- [Exercise brief] Please copy the lines below, exactly as they are, from the one with "Image resolution: width=220, height=2576." through the one with "Events (2253, 72)", and leave out the pictures.

START Entries provided

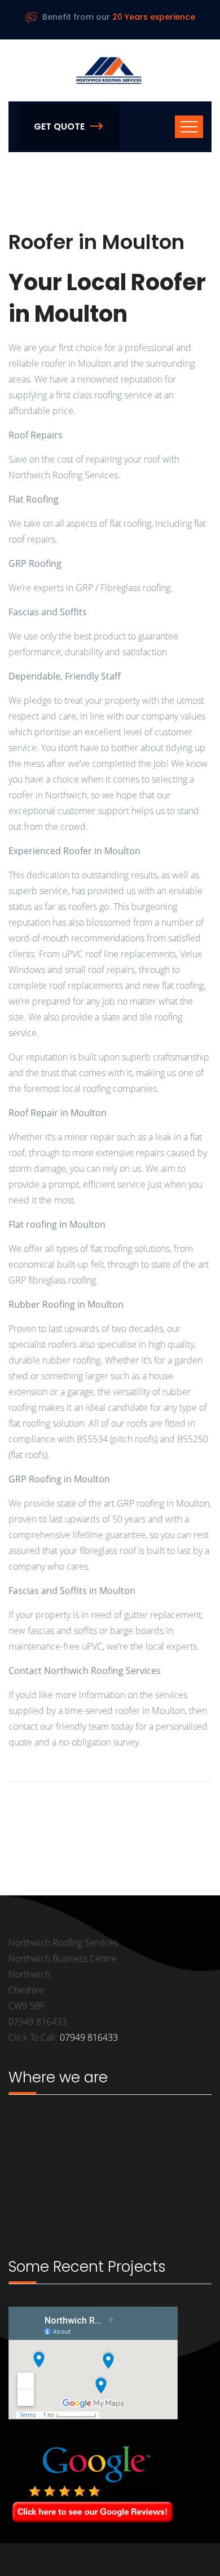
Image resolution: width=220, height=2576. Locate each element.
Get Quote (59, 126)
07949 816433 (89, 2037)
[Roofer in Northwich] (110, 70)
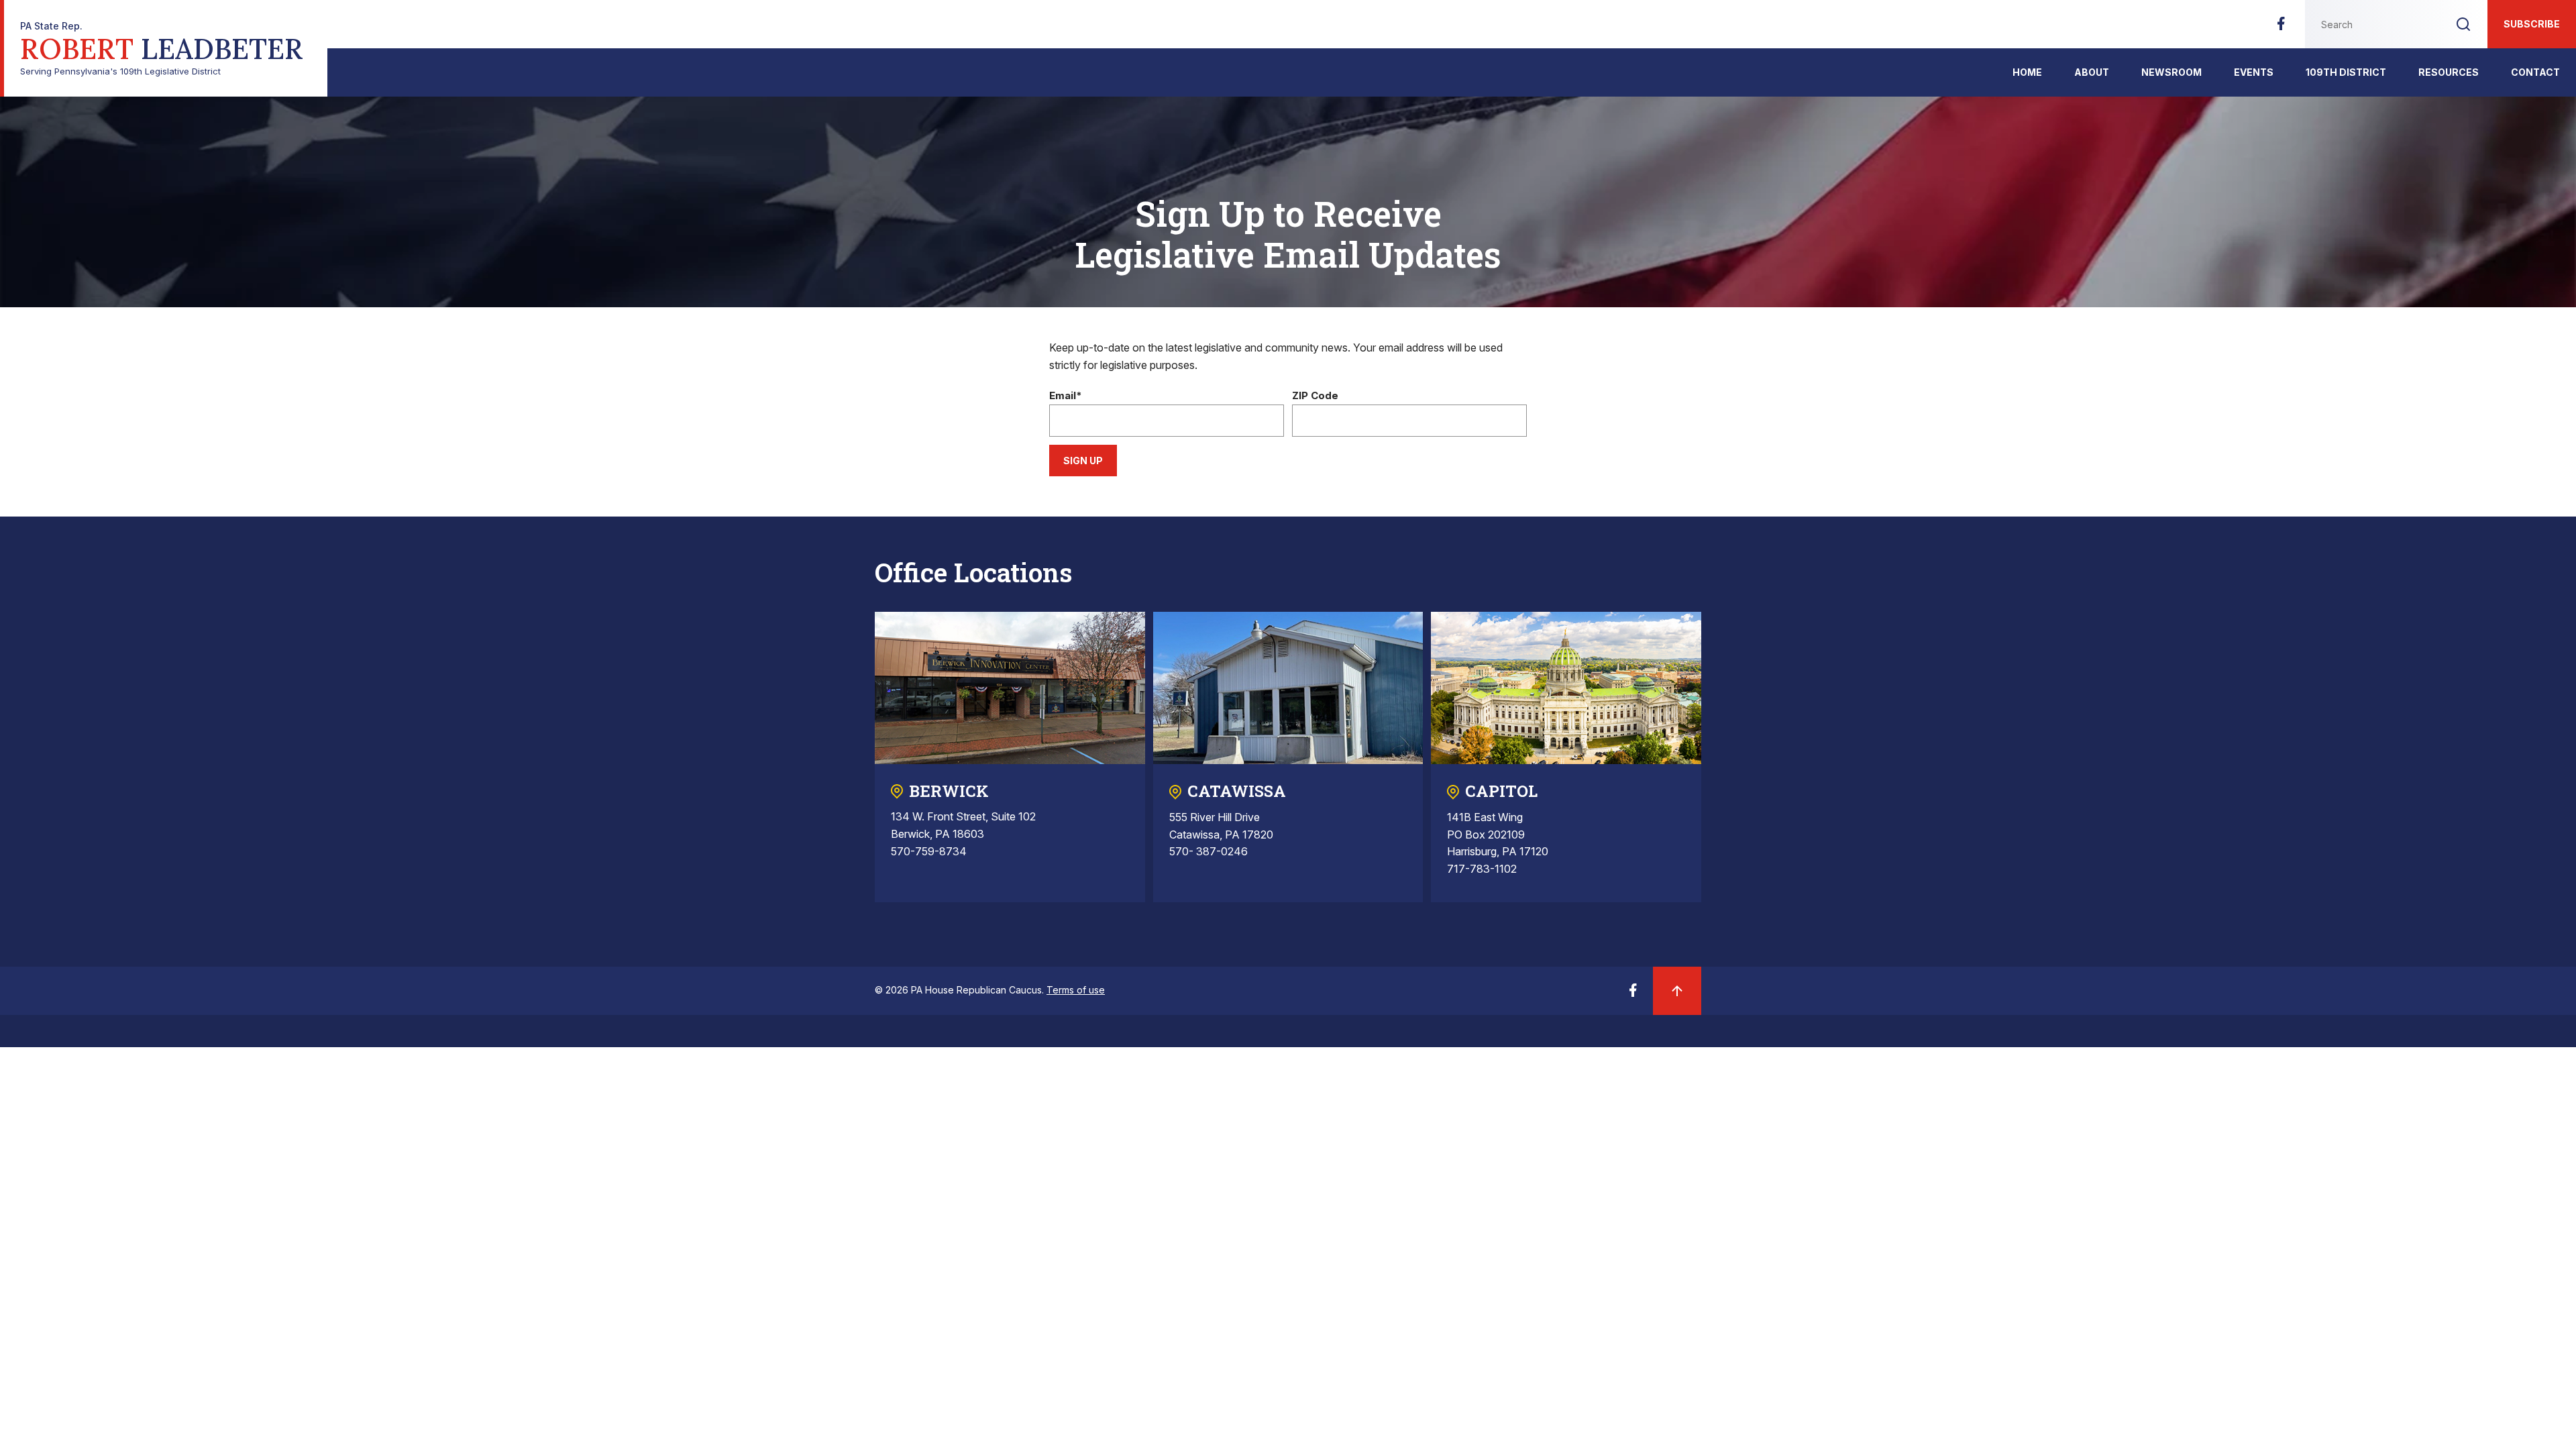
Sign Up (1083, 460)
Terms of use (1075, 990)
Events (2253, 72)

END Entries provided
START Entries provided

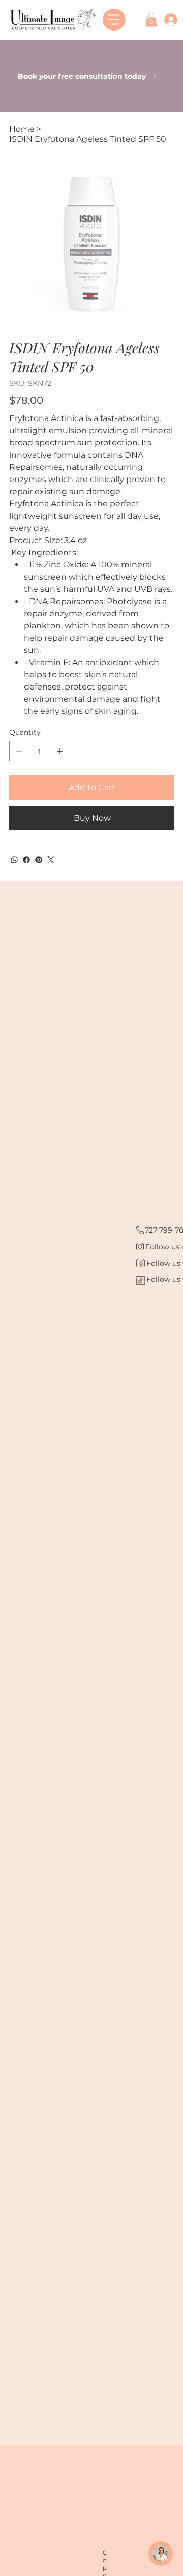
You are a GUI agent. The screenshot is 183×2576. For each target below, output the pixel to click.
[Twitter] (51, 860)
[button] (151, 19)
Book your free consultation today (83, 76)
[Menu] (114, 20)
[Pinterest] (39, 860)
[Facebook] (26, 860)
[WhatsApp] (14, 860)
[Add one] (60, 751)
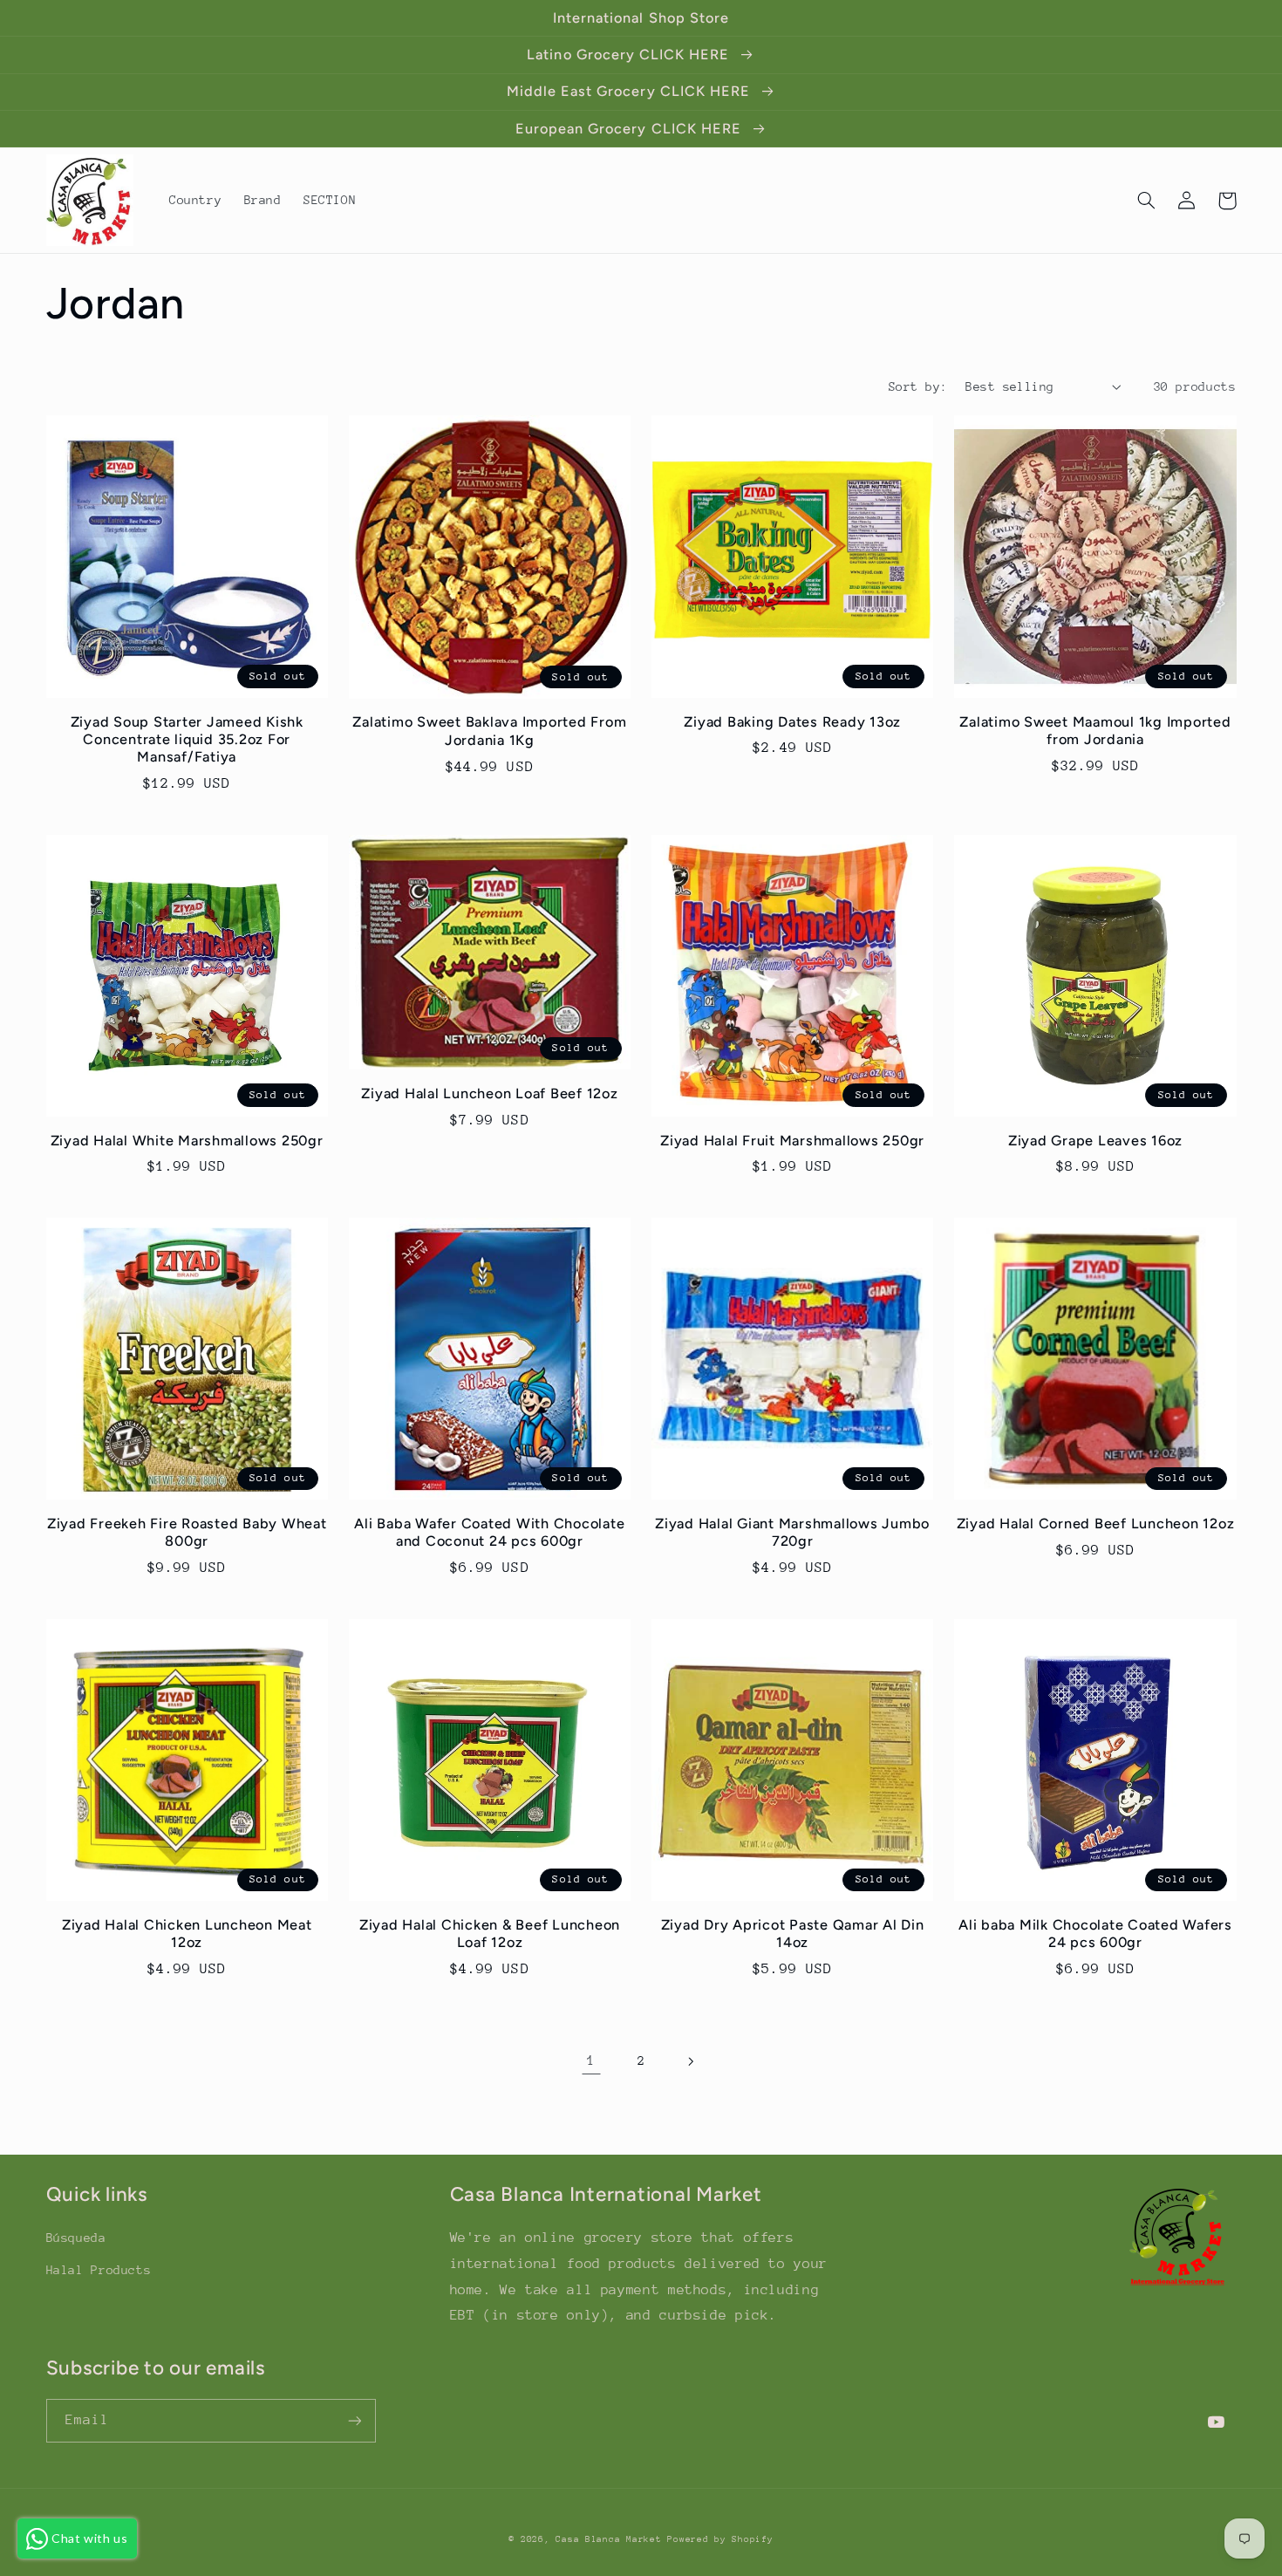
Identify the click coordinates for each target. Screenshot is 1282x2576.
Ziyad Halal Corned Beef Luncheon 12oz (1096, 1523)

END Entries provided

- [Solved exercise]
Image resolution: width=220, height=2576. Locate each element.
Get Quote (59, 126)
07949 816433 (89, 2037)
[Roofer in Northwich] (110, 70)
Sign Up (1083, 460)
Terms of use (1075, 990)
Events (2253, 72)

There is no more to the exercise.